The Evo I was intended as a Japan-only model and 5000 were built in 1992/93; it was 35kg lighter than its parent and made 182kW. The first gen car lasted for just over a year before being replaced by the Evo II, which featured drivetrain, chassis and bodywork tweaks with minimal engine development. By 1995, Evo III arrived with a new body kit and made 201kW with a revised turbo and more compression. The Evo IV marked a significant change, being based on an all-new Lancer platform and got thinner panels and glass to trim weight. a twin-scroll turbo took power to the 206kW "limit" for quoted power and all 10,000 sold quickly.

The heyday of the Lancer Evolution was probably during the Evo V and VI years, where Mitsubishi piled on upgrades, shaving weight, improving handling and updating styling. Officially, output remained unchanged. Limited editions started appearing, celebrating Tommi Mäkinen’s four WRC championships.

Things became a bit more sophisticated with 2001’s Evo VII, based on the bigger Lancer Cedia platform and, to compensate, Mitsubishi started winding up engine power. This was due to FIA rules that governed what cars were eligible for World Rally Championship entry. Mitsubishi countered with more technology, more torque and, for the road cars, an adaptive automatic for the first time.

For 2003, the Evo VIII became a bit more feral. Special editions stepped power up to 227, 239, 254 and 302kW; aluminium body panels and top-drawer bolt-on parts put the Japanese giant-killer on a performance par with Porsche’s 911 Carrera 4S. Launched in 2005, the Evo IX was the last model on the Cedia platform, generating 214kW and packing more performance technology into the drivetrain, cutting fuel burn and boosting torque.

The final Evo was something altogether more sophisticated. First shown in 2005, the Evo X has been on sale for nearly a decade and is, by the numbers at least, the most successful of the bunch. It got a new engine, sequential 6-speed dual-clutch transmission and up to 270kW, depending upon market and specification. There was even a wagon for the Japanese market.

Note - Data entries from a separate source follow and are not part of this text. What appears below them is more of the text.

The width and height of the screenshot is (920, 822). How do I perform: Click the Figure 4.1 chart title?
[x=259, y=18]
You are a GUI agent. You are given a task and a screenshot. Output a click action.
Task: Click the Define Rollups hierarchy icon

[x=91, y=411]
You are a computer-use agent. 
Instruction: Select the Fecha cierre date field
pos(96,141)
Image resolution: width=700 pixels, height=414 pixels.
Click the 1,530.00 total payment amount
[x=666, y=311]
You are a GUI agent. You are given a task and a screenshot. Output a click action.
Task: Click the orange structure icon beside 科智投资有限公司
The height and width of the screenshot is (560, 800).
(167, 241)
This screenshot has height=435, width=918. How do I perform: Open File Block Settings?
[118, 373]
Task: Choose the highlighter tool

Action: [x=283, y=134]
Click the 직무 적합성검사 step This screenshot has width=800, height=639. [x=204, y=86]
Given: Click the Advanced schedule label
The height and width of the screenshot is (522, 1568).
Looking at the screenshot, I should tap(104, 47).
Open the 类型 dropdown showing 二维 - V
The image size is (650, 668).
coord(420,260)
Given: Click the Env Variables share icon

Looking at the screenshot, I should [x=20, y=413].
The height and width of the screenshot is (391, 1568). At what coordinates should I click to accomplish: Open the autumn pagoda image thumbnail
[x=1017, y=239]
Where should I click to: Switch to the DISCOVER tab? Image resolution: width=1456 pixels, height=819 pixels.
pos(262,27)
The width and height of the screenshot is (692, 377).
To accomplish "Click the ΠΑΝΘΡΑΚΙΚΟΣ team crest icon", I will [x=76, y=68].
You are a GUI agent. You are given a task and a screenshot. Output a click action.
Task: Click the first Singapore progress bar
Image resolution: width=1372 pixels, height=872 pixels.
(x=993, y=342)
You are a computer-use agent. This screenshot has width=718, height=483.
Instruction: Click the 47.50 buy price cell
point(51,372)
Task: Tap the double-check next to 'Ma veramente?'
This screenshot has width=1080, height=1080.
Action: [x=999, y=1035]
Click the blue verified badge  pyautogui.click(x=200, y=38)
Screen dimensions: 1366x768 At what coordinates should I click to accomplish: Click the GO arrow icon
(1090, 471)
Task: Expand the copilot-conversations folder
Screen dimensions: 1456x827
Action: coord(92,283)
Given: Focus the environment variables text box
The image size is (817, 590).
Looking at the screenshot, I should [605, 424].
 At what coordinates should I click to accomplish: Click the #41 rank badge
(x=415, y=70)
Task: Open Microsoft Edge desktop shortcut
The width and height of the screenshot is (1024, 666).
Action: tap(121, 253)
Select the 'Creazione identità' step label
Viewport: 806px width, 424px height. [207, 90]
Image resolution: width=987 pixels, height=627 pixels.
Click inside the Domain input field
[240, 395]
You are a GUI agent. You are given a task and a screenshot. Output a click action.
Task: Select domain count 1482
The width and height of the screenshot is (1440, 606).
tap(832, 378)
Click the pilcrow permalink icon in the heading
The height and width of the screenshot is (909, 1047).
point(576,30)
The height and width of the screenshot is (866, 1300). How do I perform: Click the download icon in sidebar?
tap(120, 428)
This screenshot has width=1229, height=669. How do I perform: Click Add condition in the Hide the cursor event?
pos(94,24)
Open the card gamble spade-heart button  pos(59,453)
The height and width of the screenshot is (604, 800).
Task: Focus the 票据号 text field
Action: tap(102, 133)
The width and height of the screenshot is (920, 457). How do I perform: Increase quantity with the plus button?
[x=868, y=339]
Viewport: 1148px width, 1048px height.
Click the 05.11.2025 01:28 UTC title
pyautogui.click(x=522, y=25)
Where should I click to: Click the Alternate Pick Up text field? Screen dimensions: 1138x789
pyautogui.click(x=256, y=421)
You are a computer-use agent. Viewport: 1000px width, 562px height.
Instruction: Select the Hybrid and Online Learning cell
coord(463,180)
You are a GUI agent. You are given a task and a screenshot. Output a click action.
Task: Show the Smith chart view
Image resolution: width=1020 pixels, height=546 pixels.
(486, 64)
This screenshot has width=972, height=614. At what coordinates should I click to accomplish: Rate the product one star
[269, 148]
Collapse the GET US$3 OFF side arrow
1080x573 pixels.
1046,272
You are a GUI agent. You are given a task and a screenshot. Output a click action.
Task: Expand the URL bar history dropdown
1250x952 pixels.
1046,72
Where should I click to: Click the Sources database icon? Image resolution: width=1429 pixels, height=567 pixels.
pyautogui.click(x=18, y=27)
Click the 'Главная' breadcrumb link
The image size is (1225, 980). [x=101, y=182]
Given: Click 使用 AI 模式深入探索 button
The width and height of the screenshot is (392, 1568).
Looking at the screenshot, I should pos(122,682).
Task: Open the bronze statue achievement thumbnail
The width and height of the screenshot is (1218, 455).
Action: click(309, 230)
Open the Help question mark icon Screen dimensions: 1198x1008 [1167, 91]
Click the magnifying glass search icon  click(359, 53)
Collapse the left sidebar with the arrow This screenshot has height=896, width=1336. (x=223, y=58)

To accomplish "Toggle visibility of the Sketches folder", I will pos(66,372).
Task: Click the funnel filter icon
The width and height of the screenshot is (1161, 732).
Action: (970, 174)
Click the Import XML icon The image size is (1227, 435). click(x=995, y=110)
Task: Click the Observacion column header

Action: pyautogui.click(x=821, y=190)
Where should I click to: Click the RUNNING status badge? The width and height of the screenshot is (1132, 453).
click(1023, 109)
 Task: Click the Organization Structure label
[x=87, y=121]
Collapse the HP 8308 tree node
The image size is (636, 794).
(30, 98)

Just 100 versions of 2005’s 247kW Bathurst Edition arrived in Australia, but represented the most powerful factory-spec Evo. Concept Final model notwithstanding, that’s unlikely to change for Aussie customers.

Nor indeed is the Mitsubishi’s Evo’s glittering competition history. Tommi Mäkinen claimed the World Championship from 1996 to ’99 in Evos III to VI, putting an emphatic end to the Subaru versus Mitsubishi debate. After that the WRC wins dried up, but rally teams still loved the car, with the Evo IX claiming manufacturer victories in the 2009 and 2011 Australian Rally championship. Times change, fashions change but one thing remains constant. Strap on an Evo, any one will do, and you’ll end up with a smile wide enough to post a wok into. Isn’t that why we’re all here?